(Items stored from a collection)

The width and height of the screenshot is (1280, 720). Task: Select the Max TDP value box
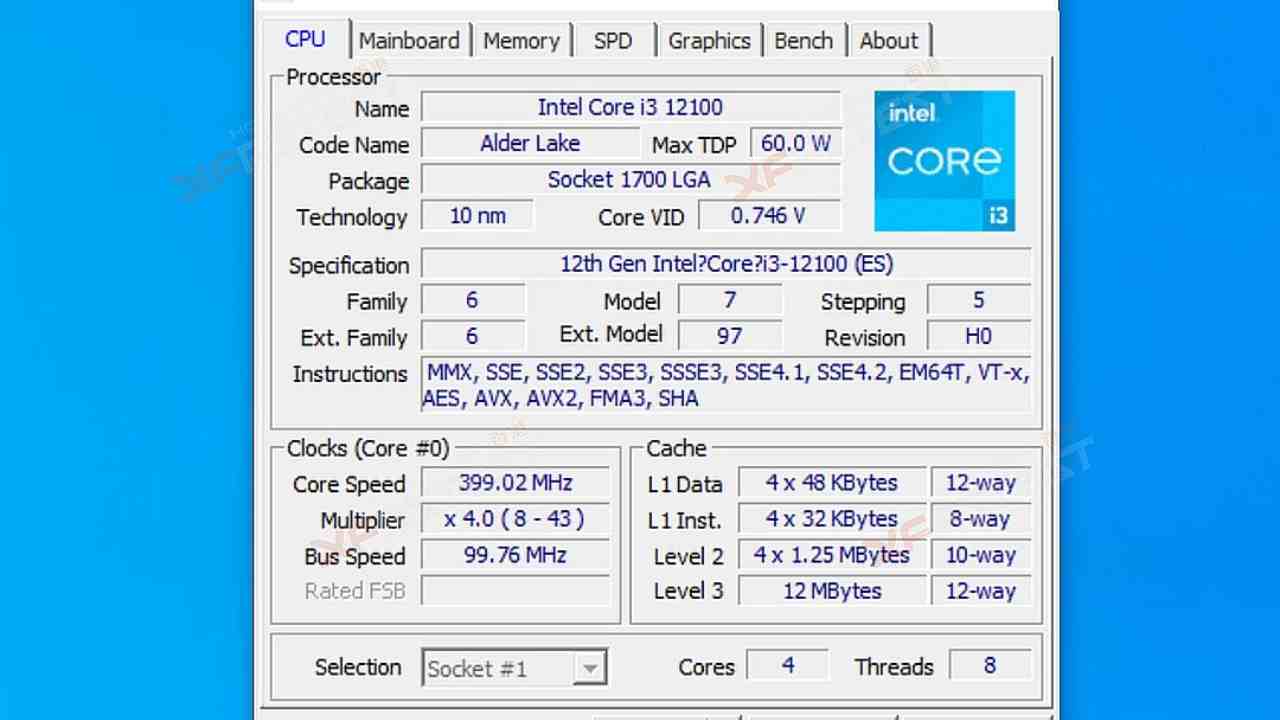[x=795, y=144]
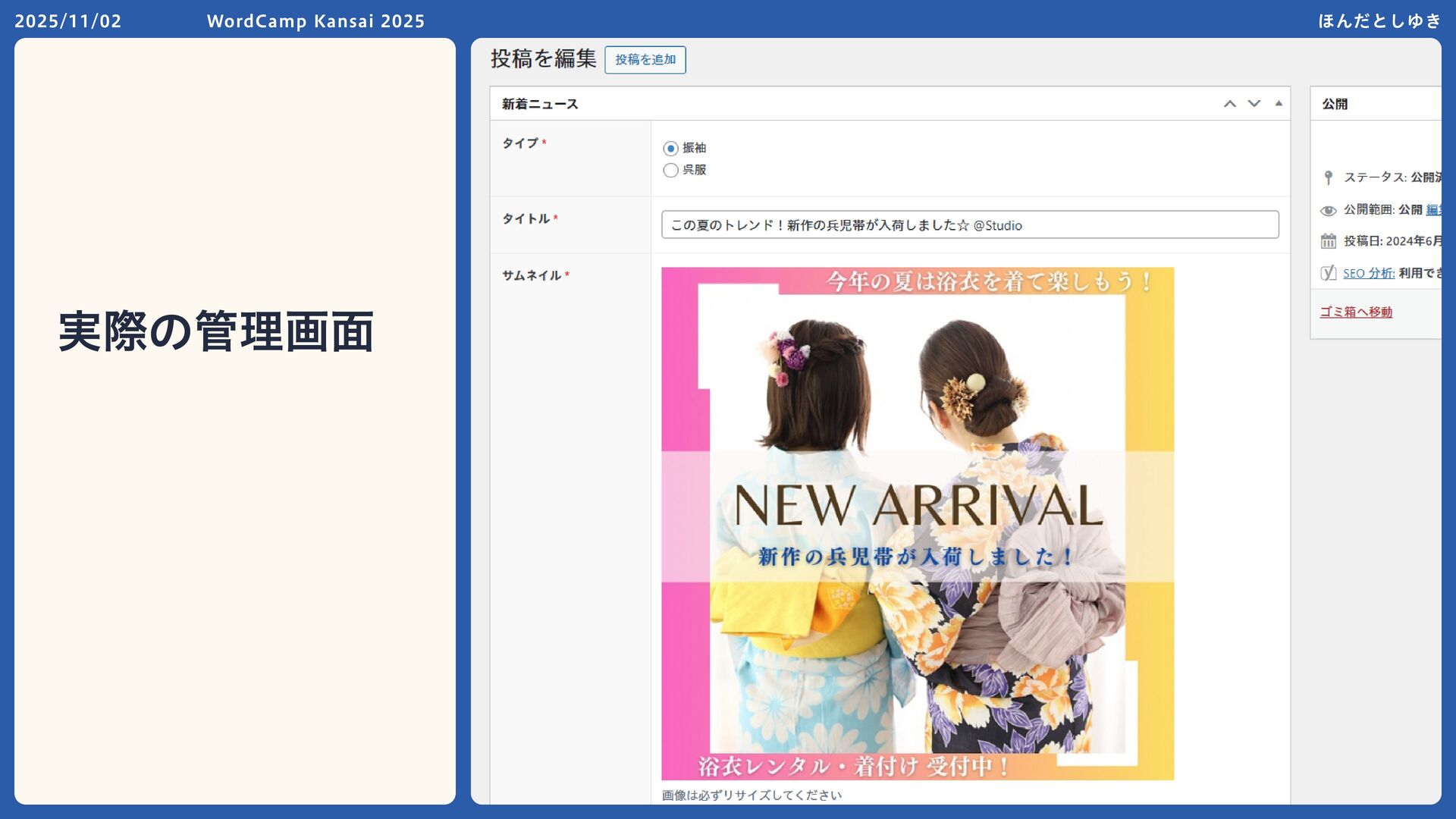
Task: Click the NEW ARRIVAL thumbnail image
Action: point(918,523)
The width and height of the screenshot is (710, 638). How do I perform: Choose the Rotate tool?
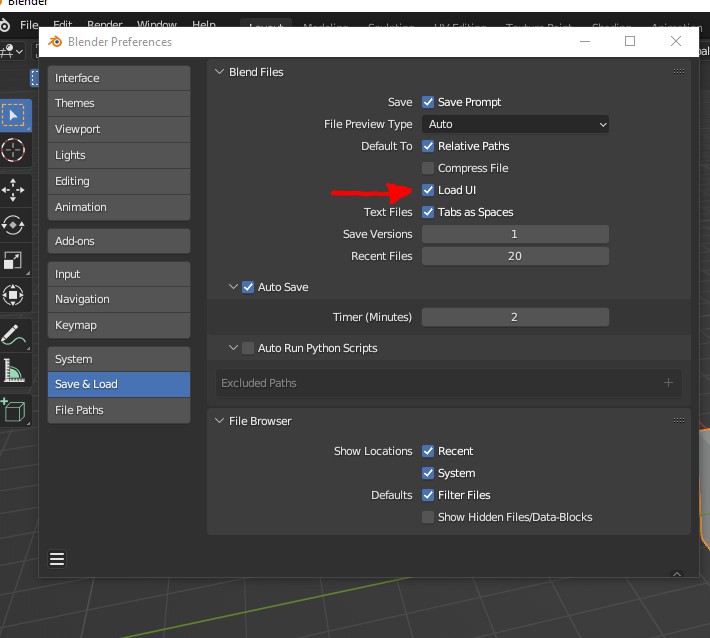14,225
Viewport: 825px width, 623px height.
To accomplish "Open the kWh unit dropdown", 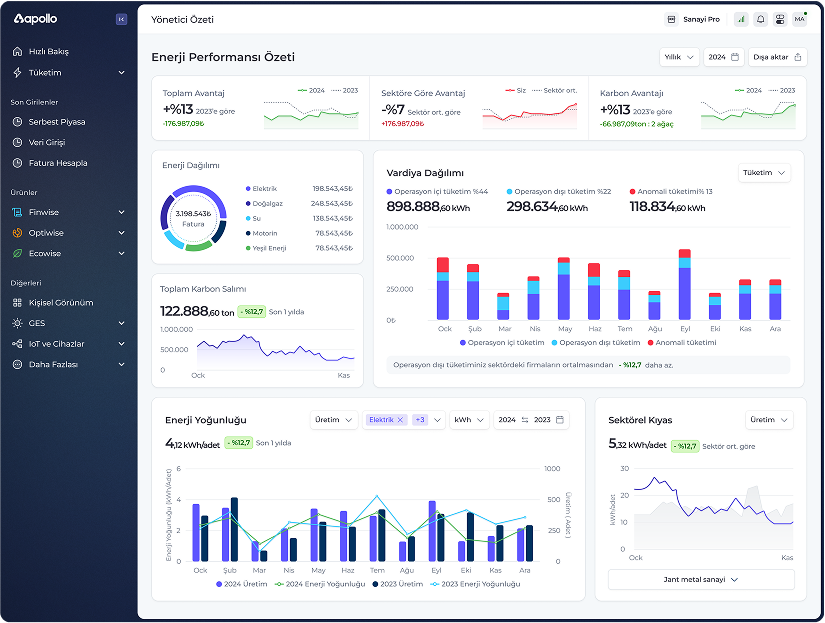I will [469, 420].
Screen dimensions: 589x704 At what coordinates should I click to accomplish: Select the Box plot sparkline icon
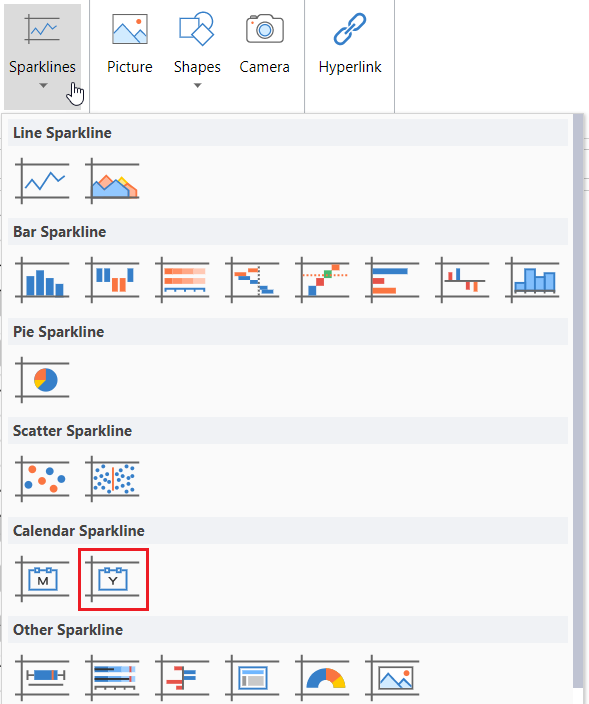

— WHAT NEEDS TO BE DONE —
Extract each line of the listing above that contains the string "height", treating uppercase and lowercase letters as different.

— WRITTEN RESPONSE —
The width and height of the screenshot is (1280, 720). Task: Select the Max TDP value box
The width and height of the screenshot is (710, 638). How do I perform: Choose the Rotate tool?
Viewport: 825px width, 623px height.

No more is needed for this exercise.